Photos by Jake Ollett

I sit in Jack’s bedroom. The walls covered in posters of local shows he’s been to as well as his own artwork. This is the room that Concrete Lawn practice in. There’s a drum kit, 3 amps and a bed. It’s no bigger than your average 18 year olds bedroom in the inner suburbs of any city. Maddison stands on the bed and screams into the microphone. Luckily Jack’s neighbours don’t mind the noise and him and his bandmates can play in here almost whenever they’d like to. Jack’s art is a kind of absurdist, psychedelic look into the psyche of a child. Though his maturity shines through in how self-aware he is. Maddison is still in high-school. Onstage her presence is fierce and loud. She takes over the whole stage while the boys stand back and just play the songs. The median age of this band as I write this is 17. The music is uniquely adolescent. It reminds me of a time where bands like the Adolescents who at 16 made one of the best hardcore records ever, could make punk that lasted. The brattiness of Maddison’s vocals and the chugging bass lines of Jack remind me of The Bags, a band that the couple site as an influence on Concrete Lawn.
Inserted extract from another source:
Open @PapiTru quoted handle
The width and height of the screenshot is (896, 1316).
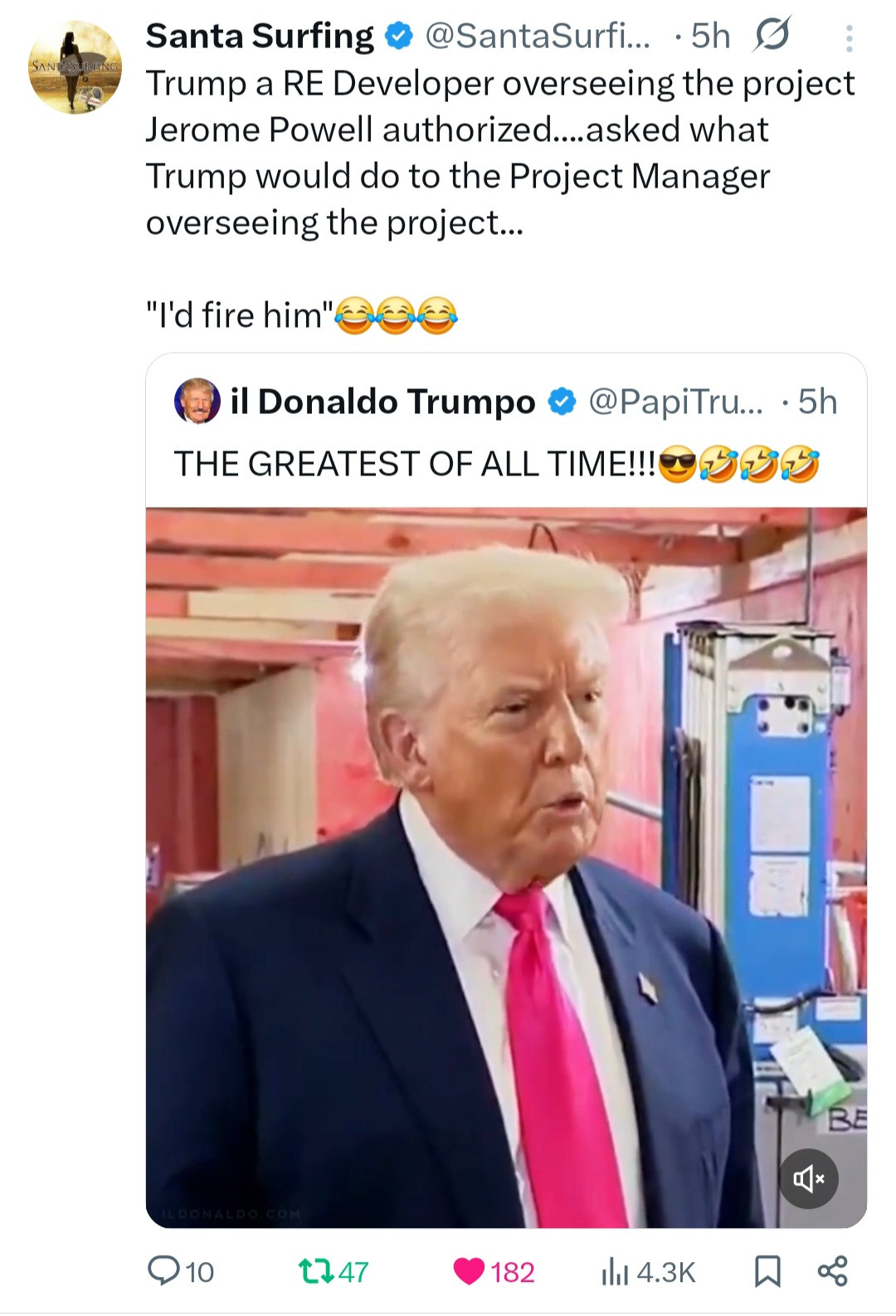(674, 402)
This demo is like if The Bags loved Black Sabbath and came from a rural coastal Australian town like Wollongong. You can also hear the influence of modern garage stuff like the Goner Records catalogue (like Nots but not as angular) or the barefaced influence of Sydney’s world famous Royal Headache. We chat about music we like and I tried to get an idea of what it is like to be a teenager in an ageing Australian DIY scene.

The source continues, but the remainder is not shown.